Tender cake with zesty lemon flavor and buttery crumble topping, ideal for breakfast or a midday treat.

# What You Need:

→ Cake

01 - 2 cups all-purpose flour
02 - 3/4 cup granulated sugar
03 - 1/2 cup unsalted butter, softened
04 - 2 large eggs
05 - 1/2 cup sour cream
06 - 1/4 cup whole milk
07 - 2 tablespoons lemon zest (about 2 lemons)
08 - 1/4 cup fresh lemon juice
09 - 2 teaspoons baking powder
10 - 1/2 teaspoon baking soda
11 - 1/4 teaspoon salt
12 - 1 teaspoon vanilla extract

→ Crumble Topping

13 - 1/2 cup all-purpose flour
14 - 1/3 cup granulated sugar
15 - 1/4 cup cold unsalted butter, cubed
16 - 1/2 teaspoon ground cinnamon (optional)
17 - Pinch of salt

→ Lemon Glaze (optional)

18 - 1/2 cup powdered sugar
19 - 1 to 2 tablespoons fresh lemon juice

# How to Make It:

01 - Preheat oven to 350°F. Grease and flour a 9-inch round or square cake pan.
02 - Combine flour, sugar, cinnamon, and salt in a small bowl. Cut in cold butter using a fork or fingers until mixture forms coarse crumbs. Refrigerate.
03 - Beat softened butter and sugar until light and fluffy. Add eggs one at a time, mixing thoroughly. Stir in lemon zest, lemon juice, sour cream, milk, and vanilla extract until combined.
04 - Whisk flour, baking powder, baking soda, and salt in a separate bowl. Gradually add to wet mixture, stirring just until blended.
05 - Pour batter into prepared pan and spread evenly. Sprinkle crumble topping uniformly over batter surface.
06 - Bake 38 to 42 minutes or until a toothpick inserted in the center comes out clean.
07 - Allow cake to cool in the pan for 10 minutes, then transfer to a wire rack to cool completely.
08 - Whisk powdered sugar with lemon juice until smooth.
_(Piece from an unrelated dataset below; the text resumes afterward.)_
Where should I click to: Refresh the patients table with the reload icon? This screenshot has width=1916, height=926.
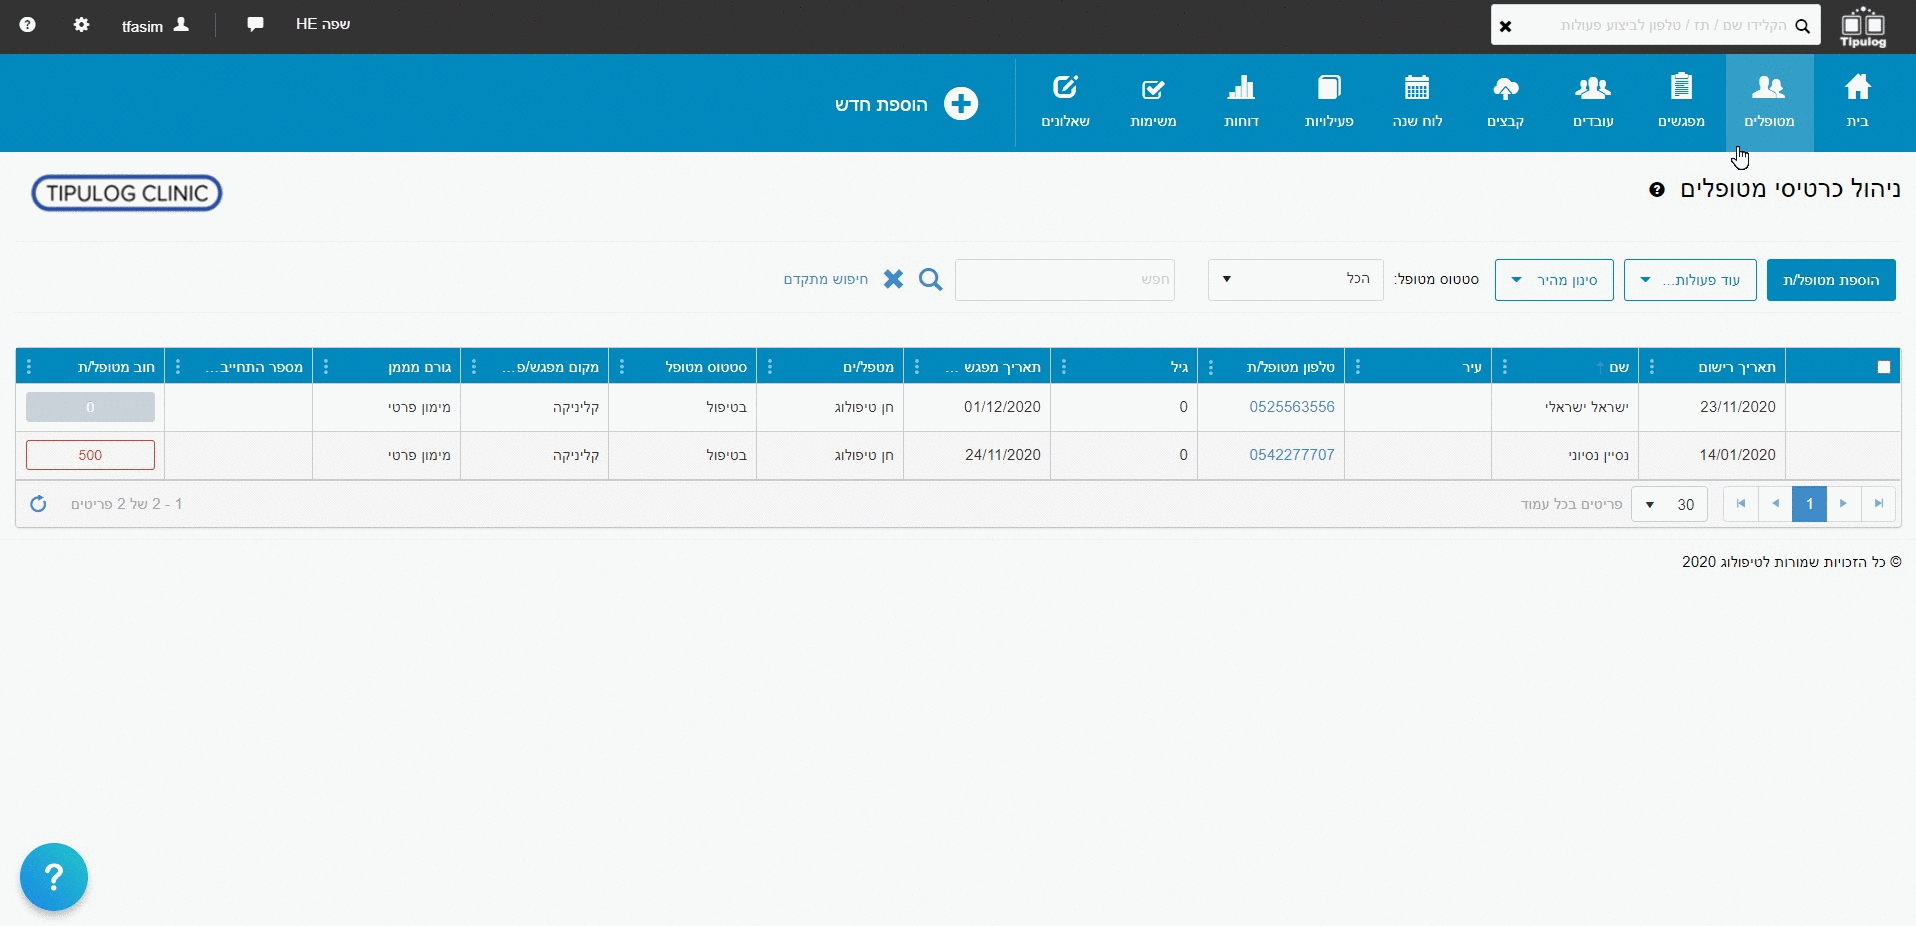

Drizzle over cooled cake before serving, if desired.

# Expert Tips:

01 -
  • The lemon is bold but balanced, hitting you first with brightness and then settling into a warm, comforting sweetness.
  • That buttery crumble topping gives you little pockets of texture that somehow get better as the cake sits, almost like it's improving itself overnight.
02 -
  • Don't skip weighing your ingredients if you can—flour especially tends to settle differently depending on how you scoop, and weight gives you consistency every time.
  • The crumble topping will only stay crispy if the butter stays cold, so refrigerate it while you're making the cake batter and don't skip that step.
03 -
  • Bring your eggs and sour cream to room temperature before starting—cold dairy can separate your batter or create lumps that never fully incorporate.
  • If your toothpick test comes out with a few moist crumbs, that's actually perfect and means the cake will stay tender as it cools rather than drying out.